I promised a favorable word about Tranzor Z, known to Japanese audiences as Mazinger Z, a creation of the mid-1970’s that premiered in America in the 1980’s. As documented in a previous article, my interest in the series resulted from a year in which every American animated product green-lighted for new production seemed to be nothing but a half-hour promotion for someone’s toy line – leaving Tranzor Z the sole new-kid-on-the-block that seemed not to be tainted by commercialism. The series was reputedly a ground-breaker even in Japan, featuring the first use of a giant robot piloted from the inside by way of a hovercraft unit docking with the robot’s head. Youthful teen pilot Tommy commands a robot constructed by a crack scientific team of scientists, out of a new super metal referred to as “Alloy Z”, stronger and more impervious to damage than any other substance. The robot features all manner of amazing weaponry, including a heat ray from red panels on its chest, detachable fists and fingers that fly independently as missiles, rays from its eyes and head, etc., that come handy in the battles it will face to defend civilization against the robotic creations of rival Doctor Demon from a remote island. Tranzor also uses the power of flight, when needed, through a separate rocket-belt unit called Scrambler which attaches to its waist upon command, adding both boosters and a pair of flying wings. Demon relies for his destructive dirty work upon two lieutenants – Devleen, a literal half-man, half-woman, divided neatly down the middle (and touted by the narrator to possess the worst properties of both), and Count De Capito, a dictatorial despot who has somehow survived his own execution scientifically, with a self-supported severed head in command of its separated body.

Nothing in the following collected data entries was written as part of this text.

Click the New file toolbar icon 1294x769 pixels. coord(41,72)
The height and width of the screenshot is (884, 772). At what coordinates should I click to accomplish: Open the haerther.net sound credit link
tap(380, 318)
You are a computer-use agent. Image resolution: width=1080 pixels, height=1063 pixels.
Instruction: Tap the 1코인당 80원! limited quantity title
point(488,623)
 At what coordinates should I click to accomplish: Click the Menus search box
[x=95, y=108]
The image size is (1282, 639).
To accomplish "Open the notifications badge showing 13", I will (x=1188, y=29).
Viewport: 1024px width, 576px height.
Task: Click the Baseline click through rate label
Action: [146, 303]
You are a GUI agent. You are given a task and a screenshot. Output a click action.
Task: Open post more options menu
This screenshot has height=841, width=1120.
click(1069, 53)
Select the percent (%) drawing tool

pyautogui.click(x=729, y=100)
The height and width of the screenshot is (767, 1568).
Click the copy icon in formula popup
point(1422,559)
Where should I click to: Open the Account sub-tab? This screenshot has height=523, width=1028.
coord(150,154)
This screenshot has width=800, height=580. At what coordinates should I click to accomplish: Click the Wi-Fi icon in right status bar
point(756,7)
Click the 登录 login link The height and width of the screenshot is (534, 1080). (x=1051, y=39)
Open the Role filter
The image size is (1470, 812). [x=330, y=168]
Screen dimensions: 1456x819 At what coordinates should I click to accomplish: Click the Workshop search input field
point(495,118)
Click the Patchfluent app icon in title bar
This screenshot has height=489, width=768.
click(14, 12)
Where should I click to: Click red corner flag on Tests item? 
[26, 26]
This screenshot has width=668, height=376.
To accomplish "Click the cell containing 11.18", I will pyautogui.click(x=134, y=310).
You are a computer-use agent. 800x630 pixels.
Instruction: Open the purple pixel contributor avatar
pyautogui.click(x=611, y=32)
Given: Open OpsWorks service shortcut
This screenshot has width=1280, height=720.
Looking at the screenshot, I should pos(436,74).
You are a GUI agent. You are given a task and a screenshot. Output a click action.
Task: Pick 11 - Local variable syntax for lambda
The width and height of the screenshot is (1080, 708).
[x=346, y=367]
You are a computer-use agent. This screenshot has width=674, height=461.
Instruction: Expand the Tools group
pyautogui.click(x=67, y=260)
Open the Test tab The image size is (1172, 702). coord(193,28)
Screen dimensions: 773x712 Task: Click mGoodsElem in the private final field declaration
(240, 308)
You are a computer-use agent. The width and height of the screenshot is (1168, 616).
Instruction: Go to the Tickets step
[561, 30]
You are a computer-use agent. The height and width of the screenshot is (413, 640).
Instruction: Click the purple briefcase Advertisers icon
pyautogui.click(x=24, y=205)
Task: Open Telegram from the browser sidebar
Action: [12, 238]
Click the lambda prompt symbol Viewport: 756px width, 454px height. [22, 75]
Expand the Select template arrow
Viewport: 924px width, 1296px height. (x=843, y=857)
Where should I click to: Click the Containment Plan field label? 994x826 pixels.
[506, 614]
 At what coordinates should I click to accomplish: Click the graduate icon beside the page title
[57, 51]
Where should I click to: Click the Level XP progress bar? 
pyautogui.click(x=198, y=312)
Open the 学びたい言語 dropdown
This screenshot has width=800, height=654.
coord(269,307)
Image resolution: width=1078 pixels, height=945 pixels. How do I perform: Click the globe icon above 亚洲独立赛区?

Tommy’s friends include girlfriend (actually sister in the Japanese original) Jessica, and their dim-witted tag-along friend (or is it rival) Bobo, a muscle-bound blob of blubber who always manages to get in the way. Jessica has her own “female” robot, Aphrodite A, who, despite firing missiles from the most sensitive parts of her chest, really isn’t much in battle without the assistance of Tranzor. Bobo eventually hijacks the professors to build him a robot as well – out of scrap metal from a junkyard – and acquires the Bobobot, a lumbering topheavy iron ball of a humanoid, who, despite possessing the brute strength of Tranzor Z, lacks all of the high-tech weaponry possessed by the larger robot, and, in his first battle, proves his best power to be to serve as dead weight, bu clamping onto the ankle of the enemy invader until Tranzor can finish him off. The trio of would-be heroes share an ongoing sometimes friendly, more often bickering rivalry as to who is the most heroic, while the villains keep throwing everything they’ve got at them. The battles are unusually well-staged for an anime product, and as fantastic and far-out as the creations and weapons get, the series continues to maintain an engaging degree of suspense, making the viewer constantly question whether Tranzor may finally meet his match, and pushing our heroes to their limits. I found most episodes to be surprisingly enjoyable, and refreshing during an animation drought, despite some character flaws such as the ever-present wailing of Devleen, that sounded in translation like the Wicked Witch of the West at a constant state of full cackle. Bobo (as highlighted in a previous post in my “Flights of Fancy” series, featuring an episode in which Bobo attempts to get the Bobobot to fly) generally provided effective comic relief, breaking up the Japanese intensity with a reasonable dose of Western slapstick. All in all, it was a different, but interesting, experience. While it may not hold up quite as well in retrospect after all that has followed in the industry, it at least provided a necessary “missing link” to keep a spark of interest in animation alive, until Roger Rabbit could re-ignite the flame.